> About this exercise: Transcribe exactly the lines that fall between the one holding "Task: Click the" and the one holding "This screenshot has width=1481, height=660.", inclusive, from the entries below.

START Dataset records

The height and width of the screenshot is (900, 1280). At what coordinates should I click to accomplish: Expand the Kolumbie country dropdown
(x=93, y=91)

END Dataset records
START Dataset records

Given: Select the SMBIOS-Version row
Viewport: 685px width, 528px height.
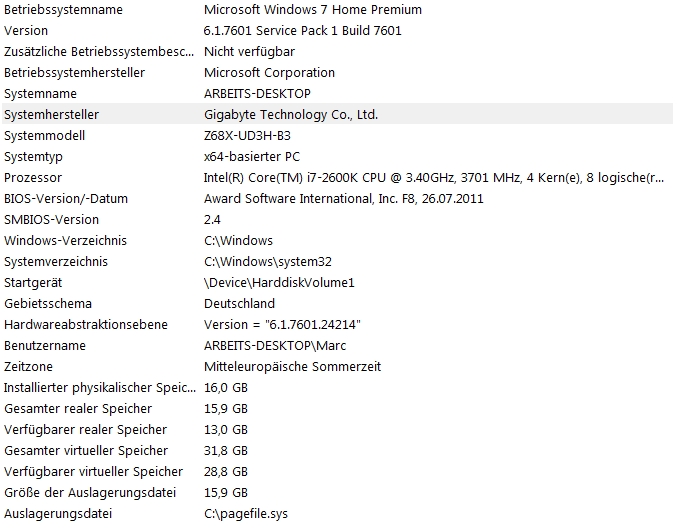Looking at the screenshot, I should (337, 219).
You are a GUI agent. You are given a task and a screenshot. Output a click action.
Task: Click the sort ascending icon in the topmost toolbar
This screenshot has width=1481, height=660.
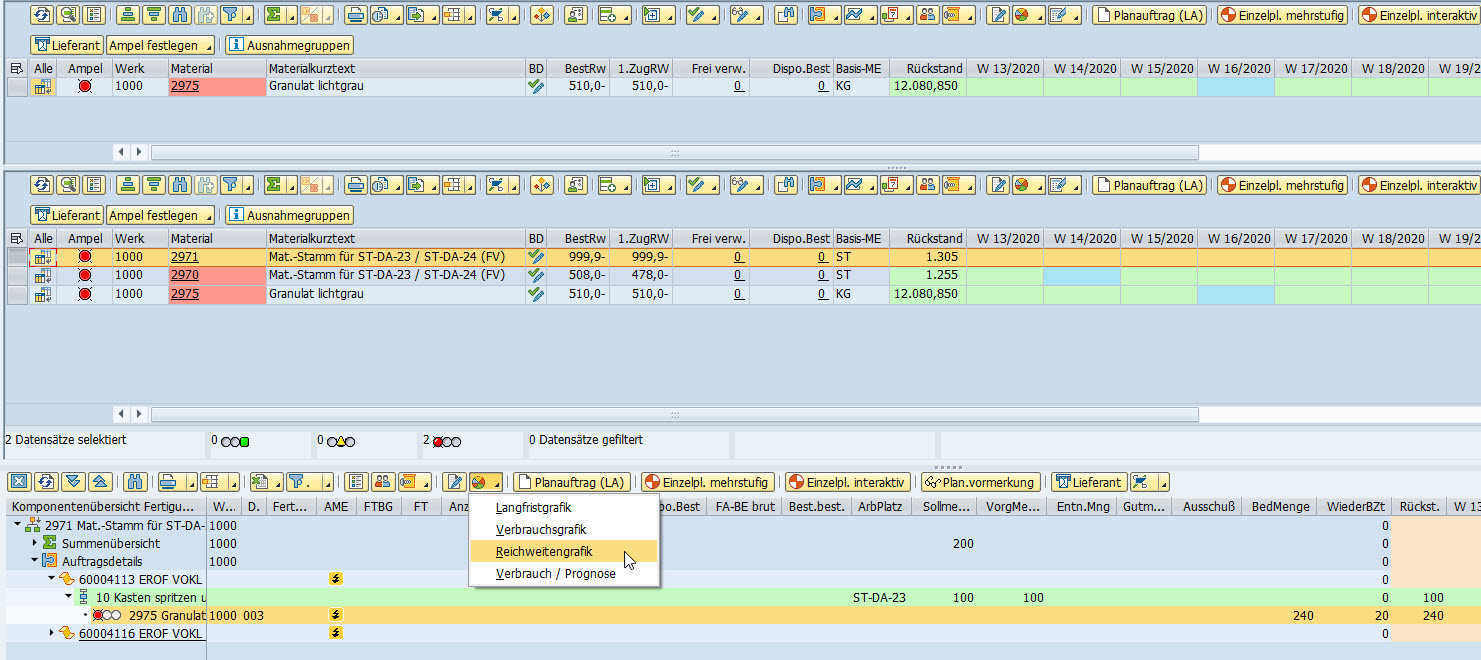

END Dataset records

> Worked solution:
Task: Click the sort ascending icon in the topmost toolbar
This screenshot has width=1481, height=660.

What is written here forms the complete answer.